La última noche de aquel verano (el 31 de agosto de 1997) hizo más frío de lo que era normal. Con mangas largas, volvimos a los pinos pero el viento apenas nos dejaba escuchar. Los que quedábamos (algunos ya habían vuelto a la ciudad) aguantamos toda la noche despiertos, evitando cualquier conversación que mostrara que el futuro era incierto y que el verano estaba a punto de acabar. Como éramos menos, nos cobijamos del viento en la cabaña de siempre y, acurrucados, a alguien se le ocurrió un último esfuerzo: dar un paseo por todo el pueblo. Al pasar por mi casa vi que mi madre tenía levantadas las persianas y, con esa indiferencia propia que se tiene en la adolescencia masculina, les dije que tenía sueño y me iba a mi cama. A ninguno nos gustaban las despedidas. Me quedé viendo la tele en la cocina mientras mi madre hacía tostadas, en las noticias hablaban de un accidente de tráfico de la princesa Diana.
Vocabulario:
Calimocho: bebida a base de vino y refresco de cola.
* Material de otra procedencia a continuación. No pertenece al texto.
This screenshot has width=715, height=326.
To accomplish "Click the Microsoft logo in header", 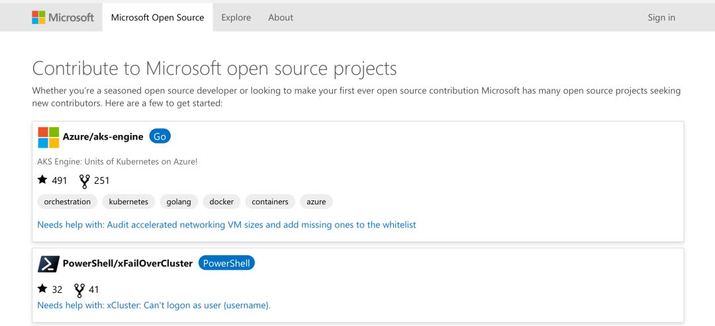I will 63,17.
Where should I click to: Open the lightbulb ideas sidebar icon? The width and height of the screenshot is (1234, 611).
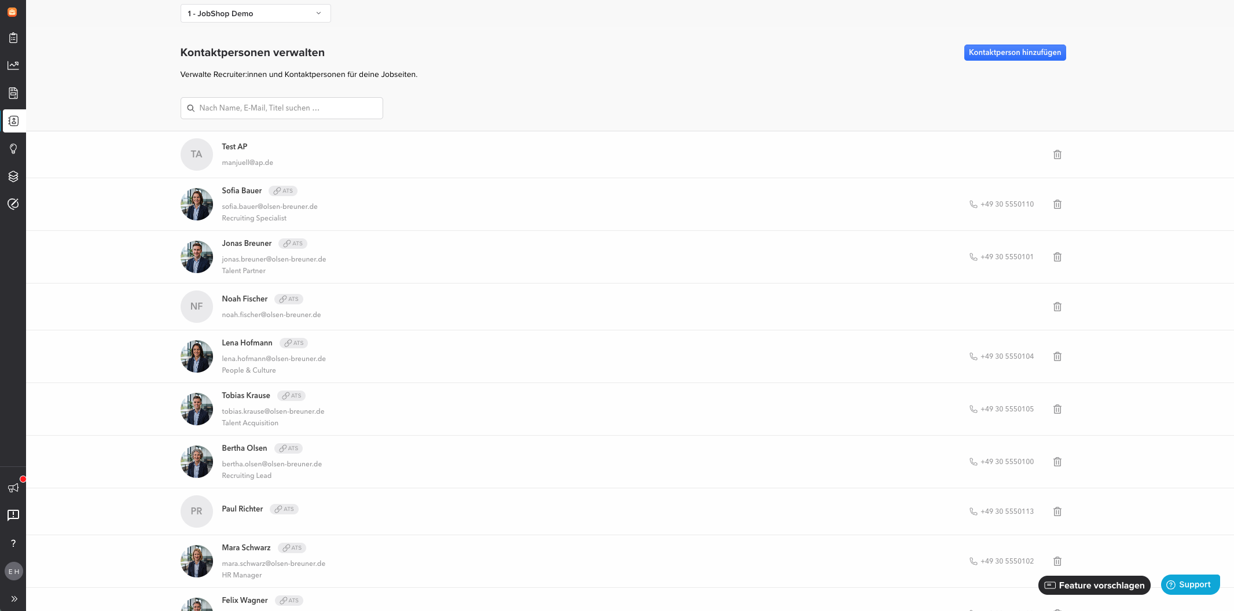(x=13, y=149)
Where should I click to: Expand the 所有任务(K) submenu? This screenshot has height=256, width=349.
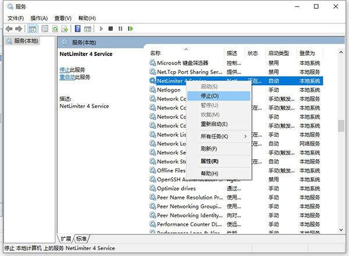[x=216, y=136]
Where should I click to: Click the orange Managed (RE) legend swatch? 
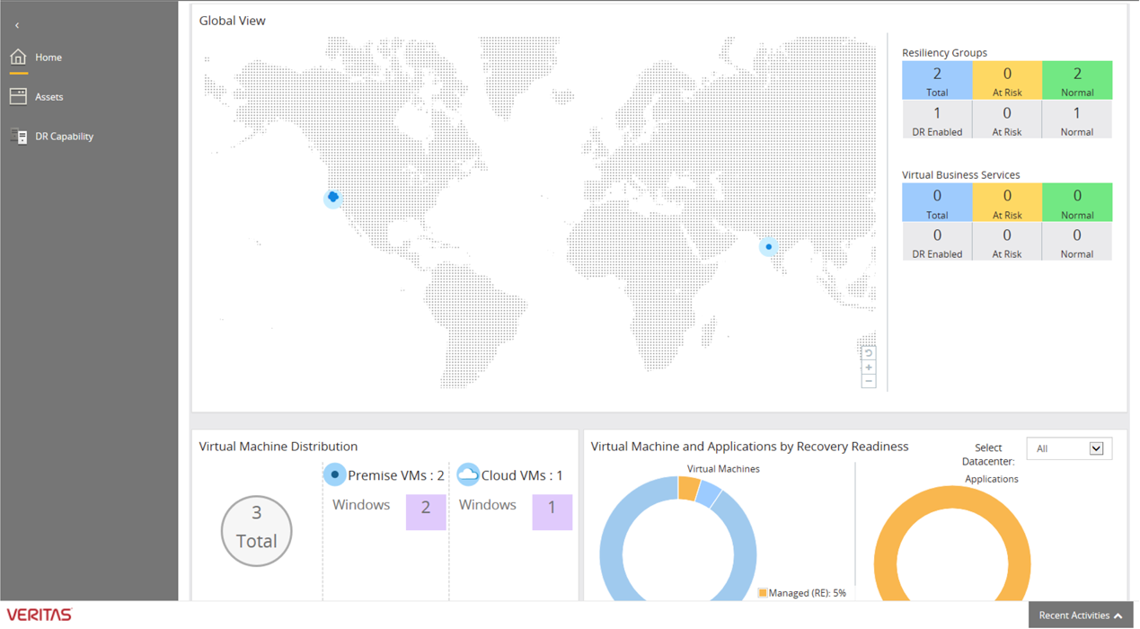(x=763, y=593)
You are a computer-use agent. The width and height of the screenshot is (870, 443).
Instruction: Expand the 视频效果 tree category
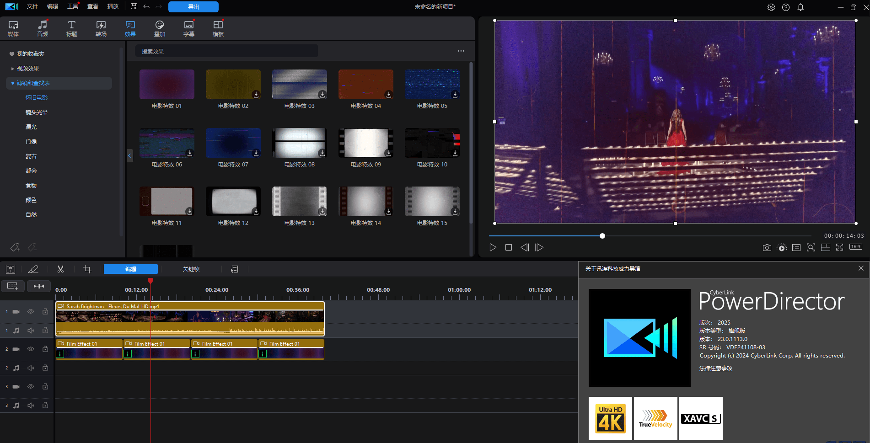tap(12, 69)
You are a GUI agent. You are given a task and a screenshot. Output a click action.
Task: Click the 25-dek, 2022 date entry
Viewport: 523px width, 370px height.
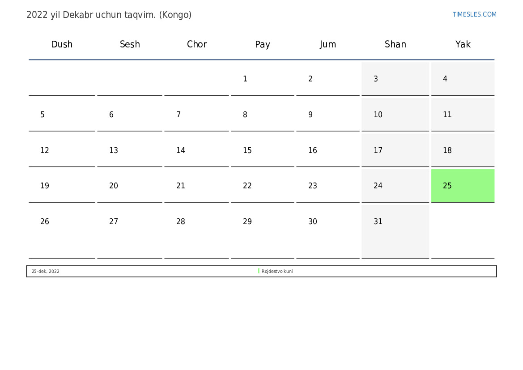(x=46, y=271)
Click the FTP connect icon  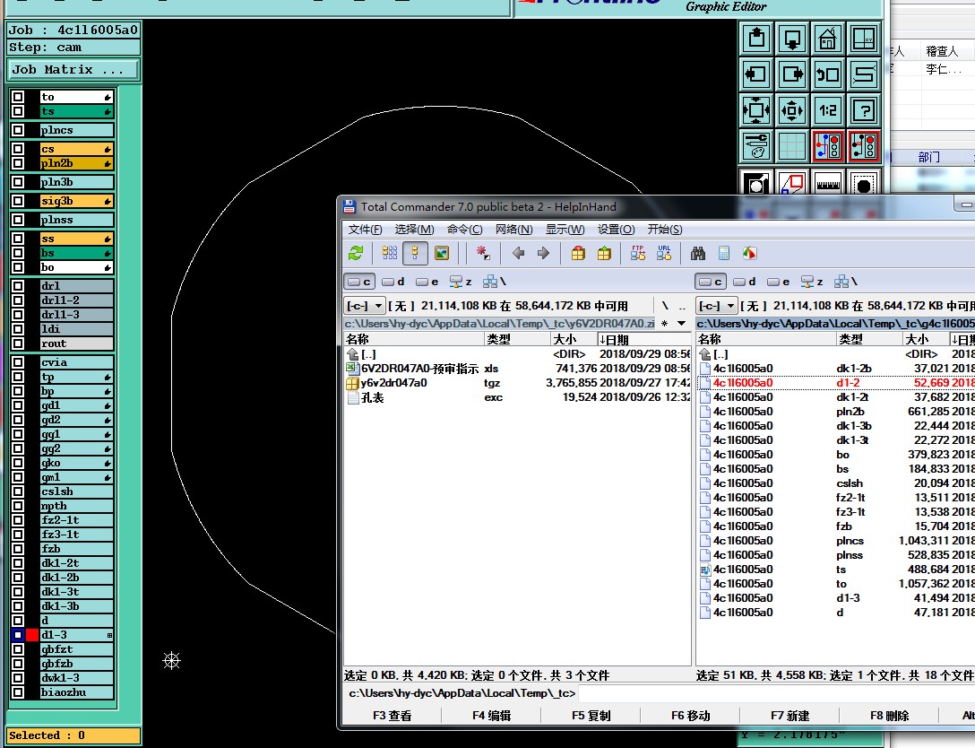tap(638, 253)
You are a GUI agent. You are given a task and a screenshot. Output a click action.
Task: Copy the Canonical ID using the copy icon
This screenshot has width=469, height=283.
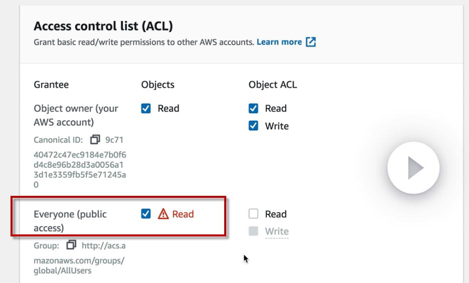(95, 140)
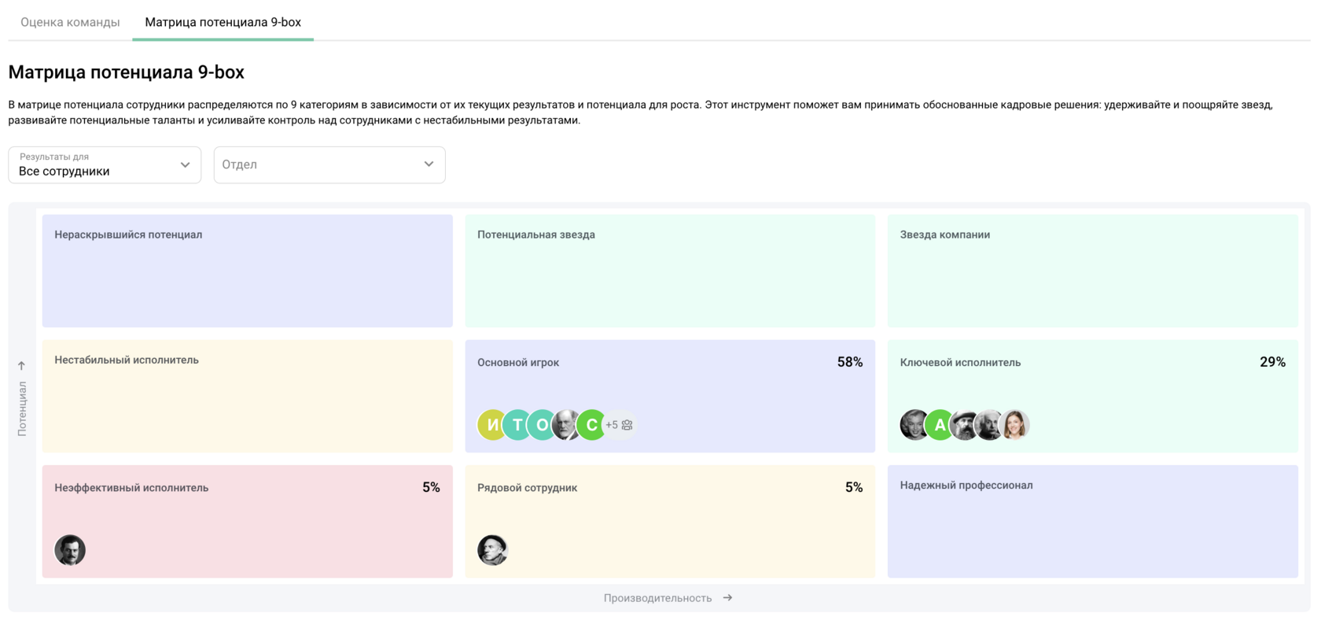
Task: Open the Отдел dropdown
Action: [x=329, y=165]
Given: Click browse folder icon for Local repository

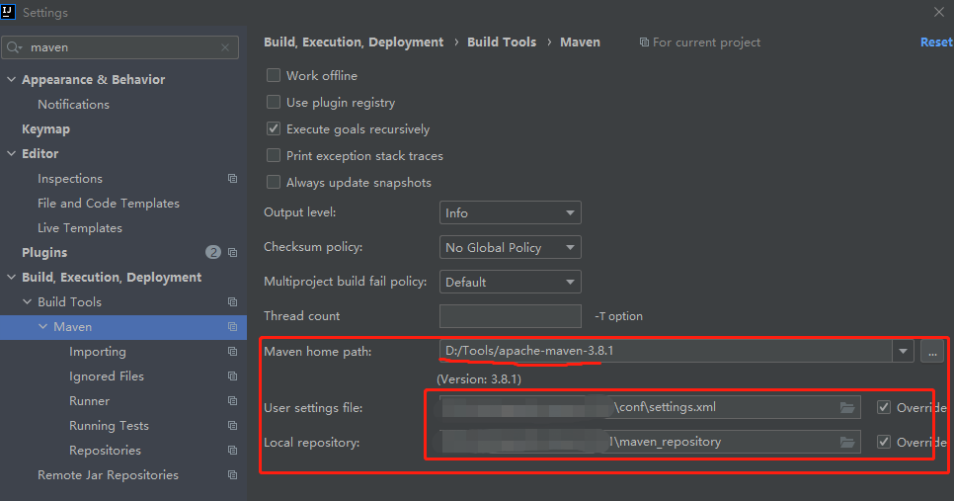Looking at the screenshot, I should click(846, 442).
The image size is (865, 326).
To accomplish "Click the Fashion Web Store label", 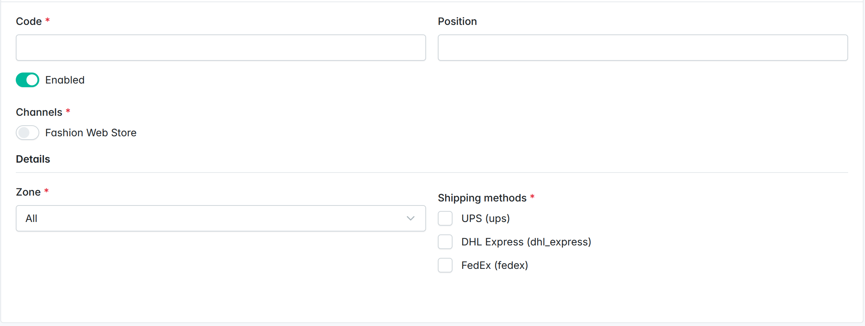I will (91, 133).
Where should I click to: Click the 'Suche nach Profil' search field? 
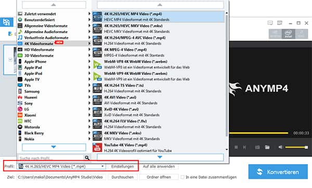(51, 158)
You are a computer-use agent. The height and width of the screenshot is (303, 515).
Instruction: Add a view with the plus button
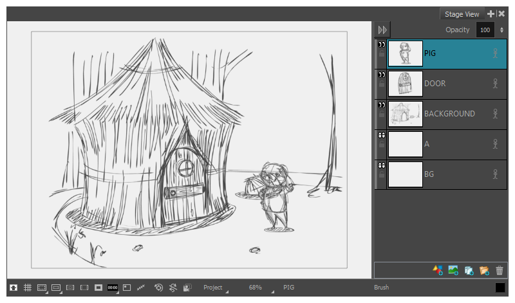tap(491, 14)
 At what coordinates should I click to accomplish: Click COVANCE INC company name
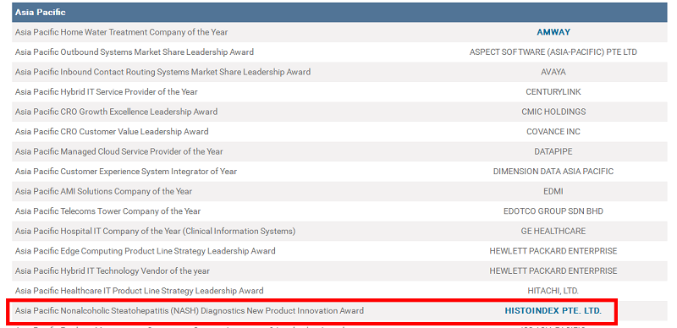(x=553, y=132)
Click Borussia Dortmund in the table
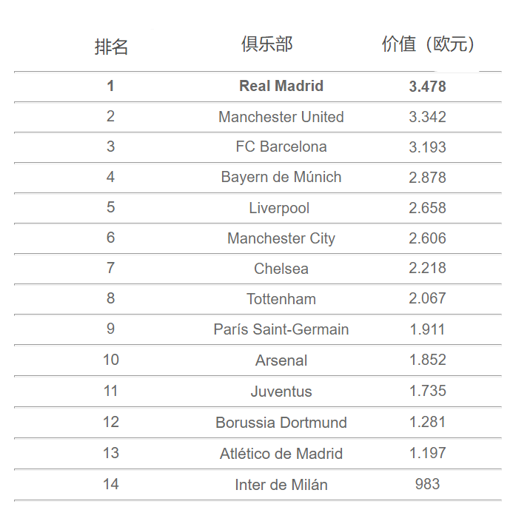 tap(281, 423)
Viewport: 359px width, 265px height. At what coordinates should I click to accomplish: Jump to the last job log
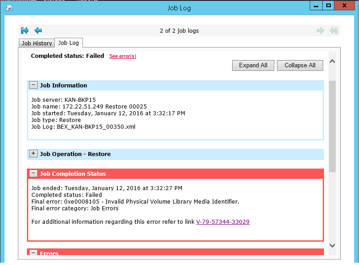click(333, 30)
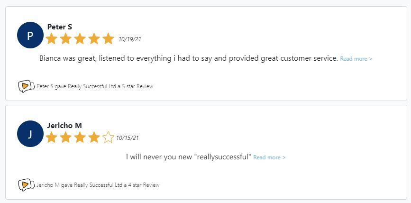Click the review badge icon under Peter S's review

pyautogui.click(x=26, y=86)
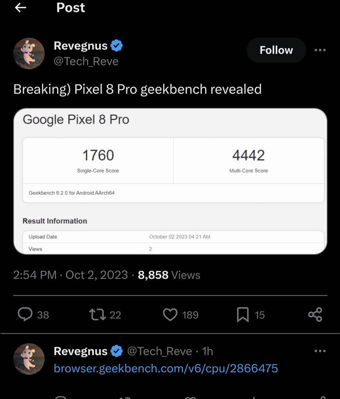Tap the share icon on the post
340x399 pixels.
(315, 314)
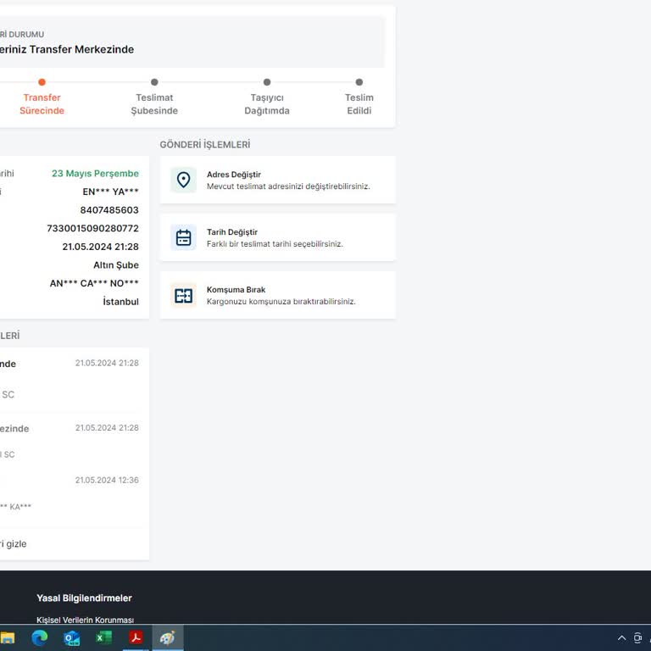Select the Taşıyıcı Dağıtımda progress step
The width and height of the screenshot is (651, 651).
point(267,103)
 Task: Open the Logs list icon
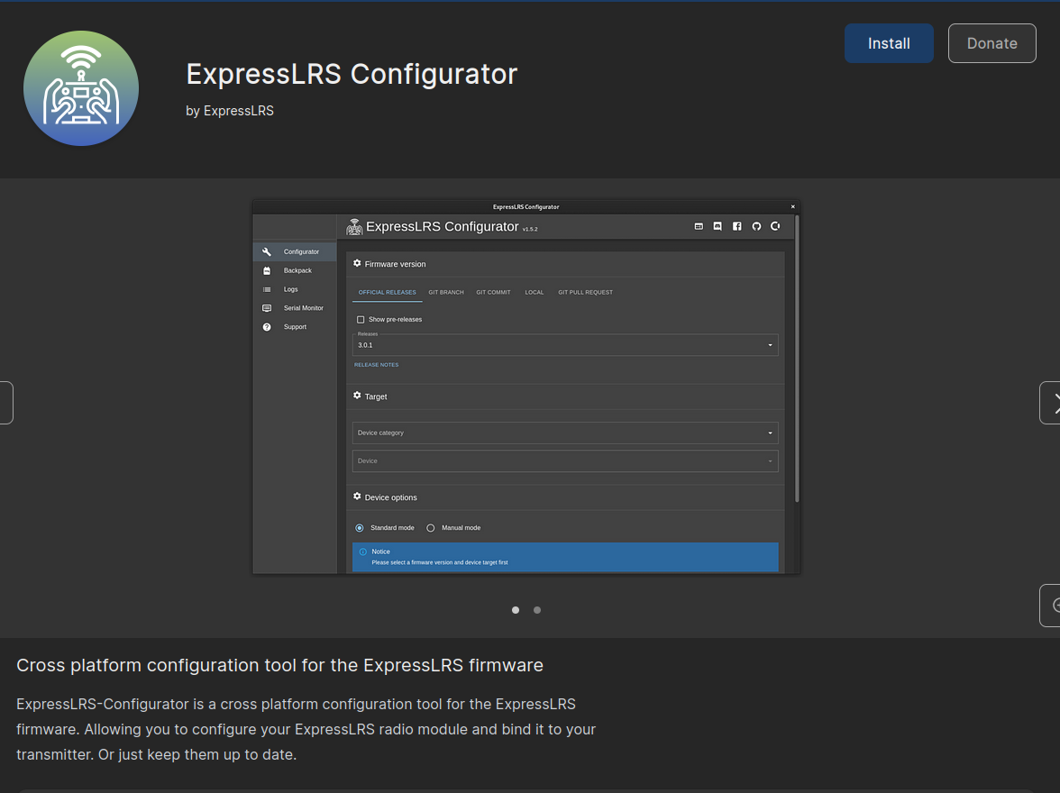point(267,289)
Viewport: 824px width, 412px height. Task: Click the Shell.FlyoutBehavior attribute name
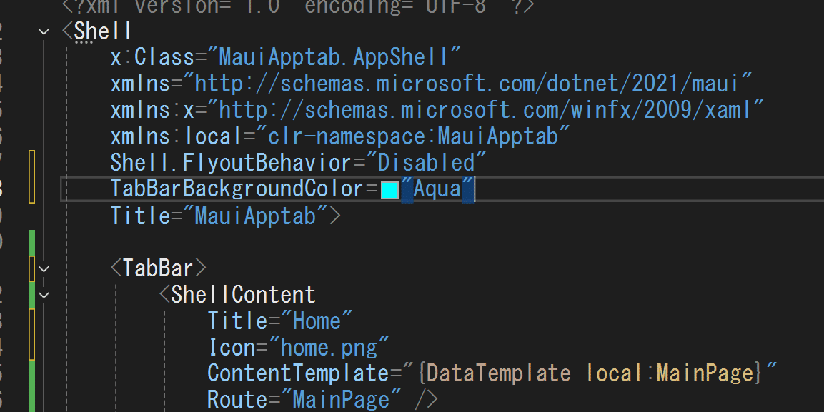coord(231,163)
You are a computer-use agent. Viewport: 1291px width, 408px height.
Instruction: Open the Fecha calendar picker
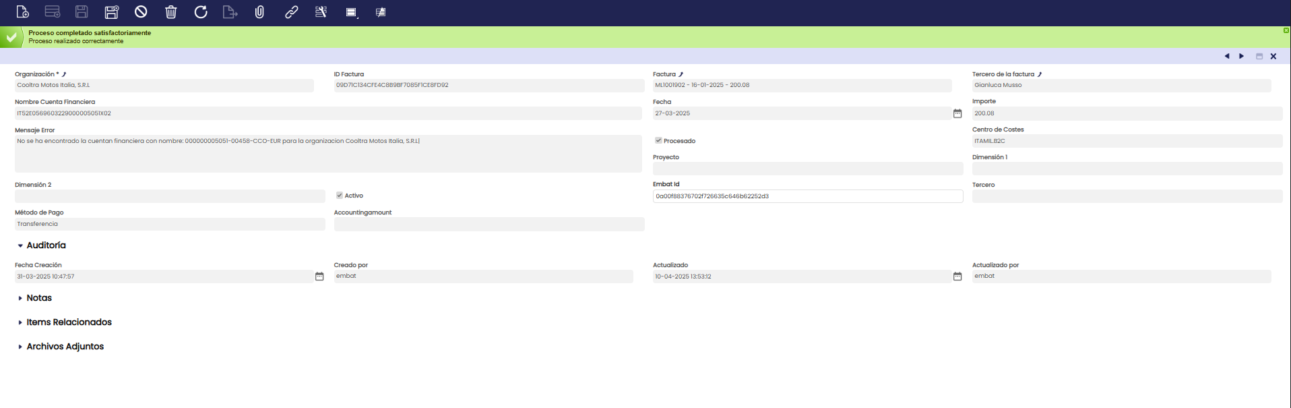click(x=957, y=113)
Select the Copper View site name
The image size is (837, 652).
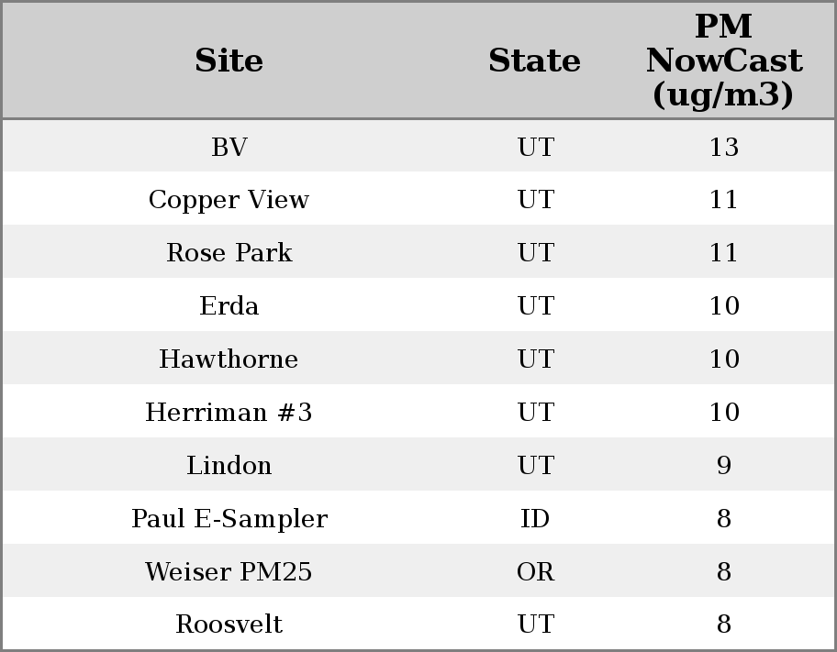229,200
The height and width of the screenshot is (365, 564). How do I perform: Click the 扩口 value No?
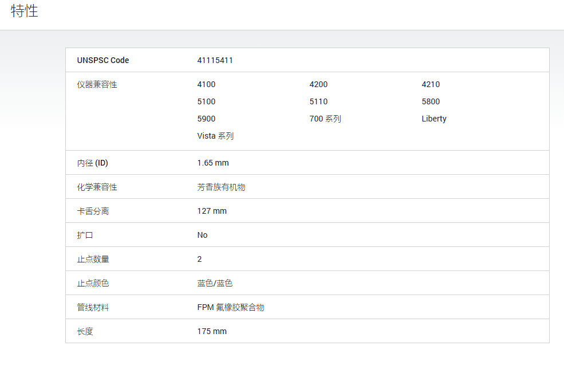[x=202, y=235]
COU: en el anterior plan de estudios, Curso Orientación Universitaria, último curso de educación secundaria antes de la universidad.
Garita: caseta que ofrece protección y suele tener una función de vigilancia.
Pipas: semillas de girasol. Fruto seco muy consumido por los españoles.
Verano Azul: serie de televisión de principios de los años 80. Narraba la historia de un grupo de amigos en un pueblo de la costa malagueña.
Noches en vela: noche que se pasa despierto, sin dormir.
Mazo: muy/mucho, jerga juvenil utilizada en Madrid.
Paquito el Chocolatero: canción muy popular en todas las fiestas y celebraciones en España. Se acompaña de baile en grupo.
Camela: Grupo de música muy popular en los noventas, letras pegadizas. Creadores del estilo tecno-rumba.
Extremoduro: Grupo de rock popular en los noventas. Su nombre hace referencia a la comunidad de donde son originarios. Extremadura.
Incorporarse a filas: Hacer el servicio militar. El Servicio militar (“la mili”) fue obligatorio en España hasta el año 2001.